===== QUOTED TEXT
When the first gumball vending machines hit general stores and street corners in 1907, the manufacturers at Thomas Adams Gum Co. likely never anticipated that the machines would ever find their way into the curriculum of preschool classrooms. Gumball machine crafts are an unlikely but useful candidate for teaching basic skills like color identification, shape making and counting. Suitable preschool activities range from gumball paper crafts to crafts that repurpose real gumball machines.
  1. Classroom Management Craft

    • "Good Behavior" charts are a gentle way to enforce classroom rules, and gumball machine charts are bright and playful ways to liven up an otherwise challenging task. At the preschool level, tracings in the shape of gumball machines are the best option for children still honing fine motor skills. Use child safety scissors to cut out the gumball machine patterns from red pieces of felt. Show students how to cut small circles from several different felt colors to serve as gumballs. After the machines are labeled with the children's names and hung around the classroom, add gumballs to a child's chart each time she models good behavior, like raising her hand or sharing a toy. The student with the most gumballs at the end of each day gets a small reward, like taking the classroom stuffed animal home for the night.

    Contact Paper Gumball Machine

    • Recreating the glass globe of a gumball machine is a challenge for preschool crafts, but clear contact paper is a preschooler-friendly material for a gumball machine paper craft. After students trace and cut out the red construction paper base of the machine, help students cut out small gumball circles from different colors of construction paper. The adhesive side of a circle of contact paper provides a sticky surface for students to apply their gumball circles. After sandwiching the paper gumballs between another circle of contact paper, use tape or glue to attach the globe to the construction paper base. This craft is useful as a classroom decoration or as a take-home project.

    Gumball Learning Games

    • Gumball crafts are also useful for classroom instructions about colors, shapes or following directions. A large paper gumball machine made from butcher block paper serves as a classroom decoration and learning board. After students master the art of cutting out circles from paper, incorporate additional directions into your daily lessons. For example, challenge students to cut three blue gumballs and two red gumballs. Incorporate different gumball shapes like squares and triangles, or ask students to draw pictures of their families or pets on their gumballs. As students create gumballs, add them to your classroom gumball machine as an ongoing classroom craft.

    Repurposing Gumball Machines

    • Creating functional gumball machines is a craft outside the skill set of most preschool students, but plastic gumball machines are a creative surface for kid-friendly painting crafts. After you've collected a supply of miniature plastic gumball machines, supply students with smocks, brushes and a gel-based washable paint suitable for painting on plastic or glass. Talk about patterns or color mixing to create an academic lesson. Keep the machines in the classroom to store items like pencils or crayons.
==========
===== PROVIDED RECORDS
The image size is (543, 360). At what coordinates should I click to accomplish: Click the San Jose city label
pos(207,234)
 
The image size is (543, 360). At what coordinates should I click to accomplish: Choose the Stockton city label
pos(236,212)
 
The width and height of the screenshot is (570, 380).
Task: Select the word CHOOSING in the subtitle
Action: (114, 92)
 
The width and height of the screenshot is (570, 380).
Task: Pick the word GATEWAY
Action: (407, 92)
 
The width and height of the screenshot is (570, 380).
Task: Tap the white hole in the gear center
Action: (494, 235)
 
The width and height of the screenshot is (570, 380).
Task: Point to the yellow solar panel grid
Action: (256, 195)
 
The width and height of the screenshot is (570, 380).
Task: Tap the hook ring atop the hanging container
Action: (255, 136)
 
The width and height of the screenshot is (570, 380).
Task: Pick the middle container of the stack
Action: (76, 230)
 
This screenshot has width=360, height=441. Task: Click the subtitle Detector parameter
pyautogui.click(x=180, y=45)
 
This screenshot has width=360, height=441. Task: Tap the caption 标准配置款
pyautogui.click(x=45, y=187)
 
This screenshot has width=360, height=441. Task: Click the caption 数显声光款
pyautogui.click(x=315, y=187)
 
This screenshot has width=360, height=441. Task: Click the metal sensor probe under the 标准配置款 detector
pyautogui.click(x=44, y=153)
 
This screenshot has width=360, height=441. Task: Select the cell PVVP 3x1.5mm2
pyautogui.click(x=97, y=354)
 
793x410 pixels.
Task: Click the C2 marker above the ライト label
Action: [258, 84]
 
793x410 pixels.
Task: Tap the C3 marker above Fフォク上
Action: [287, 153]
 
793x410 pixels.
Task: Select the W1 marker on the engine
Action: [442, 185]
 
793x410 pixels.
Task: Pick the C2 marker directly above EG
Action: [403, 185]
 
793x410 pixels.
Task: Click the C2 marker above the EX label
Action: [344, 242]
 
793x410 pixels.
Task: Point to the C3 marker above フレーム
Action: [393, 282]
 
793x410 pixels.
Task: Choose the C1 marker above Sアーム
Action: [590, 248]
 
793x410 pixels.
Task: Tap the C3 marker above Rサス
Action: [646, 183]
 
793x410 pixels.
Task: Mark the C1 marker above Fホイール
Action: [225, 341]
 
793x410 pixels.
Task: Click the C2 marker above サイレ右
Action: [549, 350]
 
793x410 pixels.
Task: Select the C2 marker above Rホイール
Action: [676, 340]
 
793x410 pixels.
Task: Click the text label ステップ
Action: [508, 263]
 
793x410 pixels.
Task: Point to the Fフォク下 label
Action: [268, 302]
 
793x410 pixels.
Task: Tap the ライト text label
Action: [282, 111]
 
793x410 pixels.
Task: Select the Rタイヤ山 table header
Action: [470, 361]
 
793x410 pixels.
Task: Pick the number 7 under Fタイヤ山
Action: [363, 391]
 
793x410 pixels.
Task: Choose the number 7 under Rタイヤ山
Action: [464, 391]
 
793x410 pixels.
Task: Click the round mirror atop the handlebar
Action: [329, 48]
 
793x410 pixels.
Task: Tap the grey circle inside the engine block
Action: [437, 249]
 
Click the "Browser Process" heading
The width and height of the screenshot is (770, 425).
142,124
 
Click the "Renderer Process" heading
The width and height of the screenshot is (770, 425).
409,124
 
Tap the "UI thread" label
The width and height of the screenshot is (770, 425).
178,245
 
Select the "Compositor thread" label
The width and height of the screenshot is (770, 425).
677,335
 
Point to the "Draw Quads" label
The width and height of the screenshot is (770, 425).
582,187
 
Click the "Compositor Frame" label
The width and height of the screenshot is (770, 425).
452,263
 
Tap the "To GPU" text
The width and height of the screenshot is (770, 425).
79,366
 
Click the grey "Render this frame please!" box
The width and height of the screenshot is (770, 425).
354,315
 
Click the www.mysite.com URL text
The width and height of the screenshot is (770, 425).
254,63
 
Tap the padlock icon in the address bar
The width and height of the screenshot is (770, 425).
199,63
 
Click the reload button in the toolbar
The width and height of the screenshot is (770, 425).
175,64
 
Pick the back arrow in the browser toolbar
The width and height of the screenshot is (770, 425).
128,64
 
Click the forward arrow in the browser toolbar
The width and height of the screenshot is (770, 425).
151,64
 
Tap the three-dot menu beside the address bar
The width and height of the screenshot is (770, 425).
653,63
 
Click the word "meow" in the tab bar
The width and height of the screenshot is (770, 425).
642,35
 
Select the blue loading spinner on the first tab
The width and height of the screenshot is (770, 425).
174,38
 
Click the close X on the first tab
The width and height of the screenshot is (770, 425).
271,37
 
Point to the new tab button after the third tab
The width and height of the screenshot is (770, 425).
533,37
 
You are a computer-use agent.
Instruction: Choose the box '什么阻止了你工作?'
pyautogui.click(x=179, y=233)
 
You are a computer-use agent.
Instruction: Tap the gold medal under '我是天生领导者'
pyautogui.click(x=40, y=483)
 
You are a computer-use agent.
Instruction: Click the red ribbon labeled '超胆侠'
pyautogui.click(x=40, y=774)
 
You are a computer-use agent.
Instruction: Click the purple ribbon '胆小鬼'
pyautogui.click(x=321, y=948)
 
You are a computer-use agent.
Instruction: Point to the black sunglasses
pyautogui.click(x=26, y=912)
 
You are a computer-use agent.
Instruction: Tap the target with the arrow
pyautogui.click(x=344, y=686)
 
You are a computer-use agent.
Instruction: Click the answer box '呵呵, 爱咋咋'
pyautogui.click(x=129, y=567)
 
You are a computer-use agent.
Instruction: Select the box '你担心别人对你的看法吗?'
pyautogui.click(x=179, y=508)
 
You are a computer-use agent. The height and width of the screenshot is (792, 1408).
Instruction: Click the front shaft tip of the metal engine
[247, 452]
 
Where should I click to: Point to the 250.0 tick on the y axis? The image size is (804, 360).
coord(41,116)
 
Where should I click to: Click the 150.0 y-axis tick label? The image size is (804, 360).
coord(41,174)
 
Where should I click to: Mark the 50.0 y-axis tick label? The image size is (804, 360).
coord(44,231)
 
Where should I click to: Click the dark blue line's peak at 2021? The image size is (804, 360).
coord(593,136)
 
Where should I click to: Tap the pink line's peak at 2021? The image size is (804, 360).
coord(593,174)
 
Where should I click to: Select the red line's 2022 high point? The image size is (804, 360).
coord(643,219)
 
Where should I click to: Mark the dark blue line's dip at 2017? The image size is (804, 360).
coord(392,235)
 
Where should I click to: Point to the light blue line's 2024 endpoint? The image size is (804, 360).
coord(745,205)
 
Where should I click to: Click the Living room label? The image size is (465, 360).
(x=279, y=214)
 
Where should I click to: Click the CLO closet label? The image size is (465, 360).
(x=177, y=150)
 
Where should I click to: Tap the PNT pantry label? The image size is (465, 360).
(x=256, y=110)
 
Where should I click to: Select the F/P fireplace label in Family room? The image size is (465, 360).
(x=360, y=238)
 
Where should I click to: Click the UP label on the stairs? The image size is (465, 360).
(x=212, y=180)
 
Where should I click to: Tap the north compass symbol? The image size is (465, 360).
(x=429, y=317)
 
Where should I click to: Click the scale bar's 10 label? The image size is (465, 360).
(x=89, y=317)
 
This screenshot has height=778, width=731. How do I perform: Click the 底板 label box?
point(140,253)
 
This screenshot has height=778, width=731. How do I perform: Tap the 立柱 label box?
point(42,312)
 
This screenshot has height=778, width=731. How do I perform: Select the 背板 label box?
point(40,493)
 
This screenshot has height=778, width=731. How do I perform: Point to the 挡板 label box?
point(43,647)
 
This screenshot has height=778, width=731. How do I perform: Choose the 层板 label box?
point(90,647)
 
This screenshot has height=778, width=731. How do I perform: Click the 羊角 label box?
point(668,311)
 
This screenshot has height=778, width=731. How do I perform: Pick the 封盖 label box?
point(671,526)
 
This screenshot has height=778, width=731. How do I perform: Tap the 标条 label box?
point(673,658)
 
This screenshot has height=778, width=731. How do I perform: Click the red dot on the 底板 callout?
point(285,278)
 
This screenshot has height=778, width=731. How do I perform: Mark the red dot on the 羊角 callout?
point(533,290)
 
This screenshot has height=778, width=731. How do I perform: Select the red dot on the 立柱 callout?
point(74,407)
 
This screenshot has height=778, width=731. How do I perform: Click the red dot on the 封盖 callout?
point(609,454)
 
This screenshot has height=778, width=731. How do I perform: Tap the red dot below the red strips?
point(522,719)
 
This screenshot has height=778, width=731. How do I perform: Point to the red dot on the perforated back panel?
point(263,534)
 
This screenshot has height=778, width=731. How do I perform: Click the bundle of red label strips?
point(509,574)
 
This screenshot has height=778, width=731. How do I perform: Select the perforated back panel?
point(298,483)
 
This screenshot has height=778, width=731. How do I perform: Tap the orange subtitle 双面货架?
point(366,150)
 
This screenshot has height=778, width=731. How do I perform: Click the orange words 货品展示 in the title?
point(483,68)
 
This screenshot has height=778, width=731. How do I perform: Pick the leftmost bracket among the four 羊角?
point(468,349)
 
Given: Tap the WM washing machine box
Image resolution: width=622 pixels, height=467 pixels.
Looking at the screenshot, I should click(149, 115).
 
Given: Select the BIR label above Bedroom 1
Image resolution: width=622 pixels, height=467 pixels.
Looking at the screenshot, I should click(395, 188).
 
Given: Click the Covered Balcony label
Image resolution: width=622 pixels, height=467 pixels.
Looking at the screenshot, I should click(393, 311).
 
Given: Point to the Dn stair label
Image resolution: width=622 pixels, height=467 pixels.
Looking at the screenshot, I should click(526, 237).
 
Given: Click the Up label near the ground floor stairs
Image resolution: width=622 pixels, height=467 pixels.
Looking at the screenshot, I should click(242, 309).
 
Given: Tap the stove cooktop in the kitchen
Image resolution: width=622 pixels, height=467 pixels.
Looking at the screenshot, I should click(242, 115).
==========
▸ **INSTRUCTIONS FOR THE TASK**
From the gumball craft article, pull out the passage between "Repurposing Gumball Machines" and "pencils or crayons.", inclusive.

▸ **EXERCISE RESPONSE**
Repurposing Gumball Machines

    • Creating functional gumball machines is a craft outside the skill set of most preschool students, but plastic gumball machines are a creative surface for kid-friendly painting crafts. After you've collected a supply of miniature plastic gumball machines, supply students with smocks, brushes and a gel-based washable paint suitable for painting on plastic or glass. Talk about patterns or color mixing to create an academic lesson. Keep the machines in the classroom to store items like pencils or crayons.